There are a bunch of R functions to manipulate data. We have already seen some examples of them in previous sessions (arithmetic operators). The numeric vectors can be manipulated with classical arithmetic expressions such as adding, subtracting, multiplying and division. However, these examples are minimal compared to the great potential of R to execute simple and complex mathematical operations.
For practical reasons, we cannot review all the arithmetic operations and functions available in R base. Notwithstanding, we will review the most common and relevant ones to extract relevant information from our data.
Let’s load into the R environment our BEDCA dataset created and written during the last session.

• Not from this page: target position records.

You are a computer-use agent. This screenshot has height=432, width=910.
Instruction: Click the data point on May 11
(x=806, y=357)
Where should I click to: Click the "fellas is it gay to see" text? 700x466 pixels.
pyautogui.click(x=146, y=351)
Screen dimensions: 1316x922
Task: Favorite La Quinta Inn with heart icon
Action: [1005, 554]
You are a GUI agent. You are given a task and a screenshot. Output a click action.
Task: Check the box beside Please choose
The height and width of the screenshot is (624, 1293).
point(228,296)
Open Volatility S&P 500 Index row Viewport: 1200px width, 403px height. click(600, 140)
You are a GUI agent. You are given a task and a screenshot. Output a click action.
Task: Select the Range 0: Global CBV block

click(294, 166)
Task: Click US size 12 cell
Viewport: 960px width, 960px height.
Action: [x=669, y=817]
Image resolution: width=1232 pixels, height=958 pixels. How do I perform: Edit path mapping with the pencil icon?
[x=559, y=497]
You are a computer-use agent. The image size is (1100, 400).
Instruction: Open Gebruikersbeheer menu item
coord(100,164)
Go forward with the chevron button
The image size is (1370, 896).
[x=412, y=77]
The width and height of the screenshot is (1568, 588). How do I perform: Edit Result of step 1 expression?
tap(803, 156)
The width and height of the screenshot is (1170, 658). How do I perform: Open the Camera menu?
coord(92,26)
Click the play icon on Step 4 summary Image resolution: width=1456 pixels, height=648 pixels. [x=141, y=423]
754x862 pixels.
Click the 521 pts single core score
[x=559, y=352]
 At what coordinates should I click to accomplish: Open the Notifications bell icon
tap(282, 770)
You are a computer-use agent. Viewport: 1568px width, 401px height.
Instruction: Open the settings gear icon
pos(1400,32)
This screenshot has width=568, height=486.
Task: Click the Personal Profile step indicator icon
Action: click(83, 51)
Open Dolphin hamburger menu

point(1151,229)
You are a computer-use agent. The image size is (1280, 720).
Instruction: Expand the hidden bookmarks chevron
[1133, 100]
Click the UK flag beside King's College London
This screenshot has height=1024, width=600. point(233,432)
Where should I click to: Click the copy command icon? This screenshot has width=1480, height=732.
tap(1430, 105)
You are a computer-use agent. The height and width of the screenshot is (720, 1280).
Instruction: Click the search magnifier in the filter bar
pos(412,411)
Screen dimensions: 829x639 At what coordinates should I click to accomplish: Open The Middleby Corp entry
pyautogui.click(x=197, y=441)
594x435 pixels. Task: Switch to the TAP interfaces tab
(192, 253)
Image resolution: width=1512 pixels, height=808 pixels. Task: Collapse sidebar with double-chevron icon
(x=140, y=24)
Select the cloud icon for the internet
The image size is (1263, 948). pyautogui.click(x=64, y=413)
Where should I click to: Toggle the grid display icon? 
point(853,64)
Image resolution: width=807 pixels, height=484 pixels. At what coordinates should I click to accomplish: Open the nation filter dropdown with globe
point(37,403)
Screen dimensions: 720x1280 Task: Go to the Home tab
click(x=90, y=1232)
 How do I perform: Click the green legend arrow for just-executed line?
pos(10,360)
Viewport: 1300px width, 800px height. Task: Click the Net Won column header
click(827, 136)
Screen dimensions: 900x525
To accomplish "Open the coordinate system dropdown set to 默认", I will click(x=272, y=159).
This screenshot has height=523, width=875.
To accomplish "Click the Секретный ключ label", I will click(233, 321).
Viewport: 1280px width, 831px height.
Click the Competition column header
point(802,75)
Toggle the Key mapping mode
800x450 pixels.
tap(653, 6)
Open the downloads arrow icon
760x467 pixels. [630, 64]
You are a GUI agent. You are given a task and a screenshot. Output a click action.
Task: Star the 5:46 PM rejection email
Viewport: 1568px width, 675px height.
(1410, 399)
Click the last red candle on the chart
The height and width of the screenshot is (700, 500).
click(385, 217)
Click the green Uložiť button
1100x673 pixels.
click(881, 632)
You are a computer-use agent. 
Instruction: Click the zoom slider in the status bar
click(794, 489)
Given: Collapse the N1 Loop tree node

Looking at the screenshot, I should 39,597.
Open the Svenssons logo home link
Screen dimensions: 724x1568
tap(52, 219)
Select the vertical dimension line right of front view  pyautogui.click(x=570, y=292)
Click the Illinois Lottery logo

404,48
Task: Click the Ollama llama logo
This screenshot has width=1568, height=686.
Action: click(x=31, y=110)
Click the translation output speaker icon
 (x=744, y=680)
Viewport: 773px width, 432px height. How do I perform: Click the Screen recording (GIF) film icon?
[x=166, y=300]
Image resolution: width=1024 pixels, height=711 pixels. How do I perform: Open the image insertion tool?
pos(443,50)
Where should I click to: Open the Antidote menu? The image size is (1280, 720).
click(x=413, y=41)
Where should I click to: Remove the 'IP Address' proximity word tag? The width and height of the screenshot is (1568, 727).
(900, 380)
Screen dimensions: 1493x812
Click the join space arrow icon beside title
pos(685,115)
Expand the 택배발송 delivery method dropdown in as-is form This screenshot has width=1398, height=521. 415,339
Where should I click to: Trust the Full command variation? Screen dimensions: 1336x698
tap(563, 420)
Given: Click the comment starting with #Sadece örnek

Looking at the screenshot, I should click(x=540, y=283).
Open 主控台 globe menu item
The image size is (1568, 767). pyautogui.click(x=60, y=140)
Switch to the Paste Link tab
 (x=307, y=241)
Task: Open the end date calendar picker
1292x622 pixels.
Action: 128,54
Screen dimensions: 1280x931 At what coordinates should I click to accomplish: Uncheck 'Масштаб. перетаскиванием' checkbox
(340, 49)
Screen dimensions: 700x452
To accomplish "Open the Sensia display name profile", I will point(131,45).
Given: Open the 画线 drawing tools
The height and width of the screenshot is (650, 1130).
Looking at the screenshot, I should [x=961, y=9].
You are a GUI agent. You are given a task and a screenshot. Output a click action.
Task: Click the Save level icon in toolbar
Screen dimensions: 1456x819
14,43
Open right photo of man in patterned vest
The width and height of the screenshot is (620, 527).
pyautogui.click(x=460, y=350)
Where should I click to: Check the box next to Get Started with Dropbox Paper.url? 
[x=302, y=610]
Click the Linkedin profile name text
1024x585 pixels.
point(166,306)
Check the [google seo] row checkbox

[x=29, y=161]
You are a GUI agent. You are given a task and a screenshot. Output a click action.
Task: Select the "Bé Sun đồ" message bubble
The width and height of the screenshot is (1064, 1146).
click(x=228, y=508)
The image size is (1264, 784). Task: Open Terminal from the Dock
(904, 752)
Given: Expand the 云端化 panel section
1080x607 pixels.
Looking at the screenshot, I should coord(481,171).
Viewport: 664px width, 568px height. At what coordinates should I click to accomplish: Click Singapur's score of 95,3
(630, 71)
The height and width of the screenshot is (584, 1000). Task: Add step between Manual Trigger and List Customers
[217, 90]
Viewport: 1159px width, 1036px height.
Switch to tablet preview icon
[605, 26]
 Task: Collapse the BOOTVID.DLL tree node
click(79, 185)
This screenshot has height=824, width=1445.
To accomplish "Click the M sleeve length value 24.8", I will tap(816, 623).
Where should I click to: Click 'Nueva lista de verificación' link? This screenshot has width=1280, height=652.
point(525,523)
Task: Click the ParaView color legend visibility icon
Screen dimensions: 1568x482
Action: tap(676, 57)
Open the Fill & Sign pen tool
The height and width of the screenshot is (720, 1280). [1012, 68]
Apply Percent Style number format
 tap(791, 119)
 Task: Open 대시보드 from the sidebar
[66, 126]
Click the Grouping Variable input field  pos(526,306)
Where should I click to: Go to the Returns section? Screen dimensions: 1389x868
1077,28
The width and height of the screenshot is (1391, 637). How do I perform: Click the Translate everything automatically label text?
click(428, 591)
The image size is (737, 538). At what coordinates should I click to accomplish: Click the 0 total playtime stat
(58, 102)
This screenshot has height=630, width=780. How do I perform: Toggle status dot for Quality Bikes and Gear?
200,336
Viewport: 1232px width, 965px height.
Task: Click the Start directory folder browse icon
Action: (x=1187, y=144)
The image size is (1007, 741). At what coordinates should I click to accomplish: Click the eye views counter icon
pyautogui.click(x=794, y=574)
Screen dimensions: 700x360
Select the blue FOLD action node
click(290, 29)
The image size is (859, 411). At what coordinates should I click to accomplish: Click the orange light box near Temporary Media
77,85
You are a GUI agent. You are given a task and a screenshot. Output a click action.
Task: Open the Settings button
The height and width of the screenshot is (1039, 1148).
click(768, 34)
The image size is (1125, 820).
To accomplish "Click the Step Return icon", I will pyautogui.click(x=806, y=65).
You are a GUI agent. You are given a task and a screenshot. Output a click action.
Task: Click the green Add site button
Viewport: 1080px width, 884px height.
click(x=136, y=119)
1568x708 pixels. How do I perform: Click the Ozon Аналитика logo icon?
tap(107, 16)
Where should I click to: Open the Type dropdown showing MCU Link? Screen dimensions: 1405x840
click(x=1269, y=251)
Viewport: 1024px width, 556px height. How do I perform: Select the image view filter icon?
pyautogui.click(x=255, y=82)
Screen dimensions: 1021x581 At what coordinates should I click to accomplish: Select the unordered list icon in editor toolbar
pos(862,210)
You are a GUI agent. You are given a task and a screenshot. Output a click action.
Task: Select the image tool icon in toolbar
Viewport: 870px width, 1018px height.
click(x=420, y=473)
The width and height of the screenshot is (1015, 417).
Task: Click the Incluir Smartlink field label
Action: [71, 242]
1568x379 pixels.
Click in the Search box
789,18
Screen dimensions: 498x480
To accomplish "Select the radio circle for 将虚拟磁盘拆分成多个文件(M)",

Previous to starting the file reading, remember to set your environment in the proper working directory or properly declare the path to access and read the BEDCA_dataset.csv file:
## Reading the file for practice
mydata <- read.table("BEDCA_dataset.csv", header = T, sep ="\t", row.names = "food_id")
## Evaluating attributes on my object
class(myadata)
dim(mydata)
## Inspect the recorded variables for every observation in the data frame
colnames(mydata)
Example # 1
One of the variables contained in the dataset records the total amount of kcal. So, let’s evaluate the attributes of this particular vector first:
## Attribute evaluation
mode(mydata$Energy_.kcal.)
length(mydata$Energy_.kcal.)
is.na(mydata$Energy_.kcal.)
In nutrition, sometimes is interesting to declare total energy content in terms of kj (Kilojoules) to adjust to SI unit of energy. Then, and assuming 1 kcal = 4.184 kj, create a new column in the dataset with the standardized measured of energy.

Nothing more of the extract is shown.